By Sarah A. Topol
Over the past decade, U.S. attempts to promote democracy in the Middle East have mostly backfired. When, at Washington's urging, secular governments did grant new political freedoms in Morocco, Egypt, Jordan, and the Palestinian territories, the beneficiaries tended to be Islamist parties. It seemed as though a green tide was washing over the region.
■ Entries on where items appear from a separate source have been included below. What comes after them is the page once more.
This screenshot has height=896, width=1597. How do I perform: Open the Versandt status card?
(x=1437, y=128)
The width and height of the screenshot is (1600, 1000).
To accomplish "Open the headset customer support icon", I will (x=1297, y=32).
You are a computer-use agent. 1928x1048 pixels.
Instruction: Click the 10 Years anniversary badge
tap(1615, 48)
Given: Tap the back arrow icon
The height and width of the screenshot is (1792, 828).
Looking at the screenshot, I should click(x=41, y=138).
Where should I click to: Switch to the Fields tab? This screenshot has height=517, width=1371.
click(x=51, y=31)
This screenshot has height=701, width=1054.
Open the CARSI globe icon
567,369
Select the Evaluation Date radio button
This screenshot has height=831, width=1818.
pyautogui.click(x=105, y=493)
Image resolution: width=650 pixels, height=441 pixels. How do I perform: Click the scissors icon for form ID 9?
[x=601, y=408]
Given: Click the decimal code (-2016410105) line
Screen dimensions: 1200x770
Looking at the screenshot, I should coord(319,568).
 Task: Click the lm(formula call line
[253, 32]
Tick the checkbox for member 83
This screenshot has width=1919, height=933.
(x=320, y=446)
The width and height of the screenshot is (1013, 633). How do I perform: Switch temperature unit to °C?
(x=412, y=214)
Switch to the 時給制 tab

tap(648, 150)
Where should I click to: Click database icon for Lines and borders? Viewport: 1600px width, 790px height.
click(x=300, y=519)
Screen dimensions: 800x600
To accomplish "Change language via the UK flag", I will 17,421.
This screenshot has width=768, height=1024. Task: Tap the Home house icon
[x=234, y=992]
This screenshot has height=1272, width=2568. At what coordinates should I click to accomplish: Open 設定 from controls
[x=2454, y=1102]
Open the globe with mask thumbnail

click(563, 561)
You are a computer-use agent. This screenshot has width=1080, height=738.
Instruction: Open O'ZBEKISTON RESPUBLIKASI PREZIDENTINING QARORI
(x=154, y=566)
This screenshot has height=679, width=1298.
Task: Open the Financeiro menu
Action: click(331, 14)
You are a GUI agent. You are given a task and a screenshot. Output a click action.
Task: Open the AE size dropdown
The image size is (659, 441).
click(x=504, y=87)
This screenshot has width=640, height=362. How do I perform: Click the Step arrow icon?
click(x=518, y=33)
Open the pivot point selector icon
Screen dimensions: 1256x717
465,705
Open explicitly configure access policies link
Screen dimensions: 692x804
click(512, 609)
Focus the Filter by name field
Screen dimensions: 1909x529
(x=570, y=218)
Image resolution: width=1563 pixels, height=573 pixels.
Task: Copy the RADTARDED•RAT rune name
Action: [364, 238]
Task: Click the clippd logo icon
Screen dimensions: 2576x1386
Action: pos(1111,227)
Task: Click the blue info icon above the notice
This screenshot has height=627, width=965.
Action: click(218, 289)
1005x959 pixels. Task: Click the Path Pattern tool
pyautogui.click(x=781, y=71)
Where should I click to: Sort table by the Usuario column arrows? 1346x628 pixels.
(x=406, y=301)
Today, that green wave is rolling back as Islamist parties fail the most basic tests of governance--including governing themselves. The latest victim is the movement's godfather: Egypt's Muslim Brotherhood. The party has long been persecuted by Cairo, but remained so popular that it still managed to win a fifth of Parliament's seats in 2005, making it the largest opposition bloc. Yet after internal elections in December, the highly disciplined Islamists are disintegrating. Moderates accuse the group's conservative wing, which won power, of engineering a coup by coercing voters and violating election rules. This has produced a rare public schism, and the fractured party now looks likely to lose a quarter of its seats in upcoming elections. That echoes events elsewhere: in Morocco, Jordan, and Gaza, Islamist parties are also crumbling due to internecine feuding and a general inability to govern effectively. It turns out that the greatest obstacle these Islamist groups face may be themselves.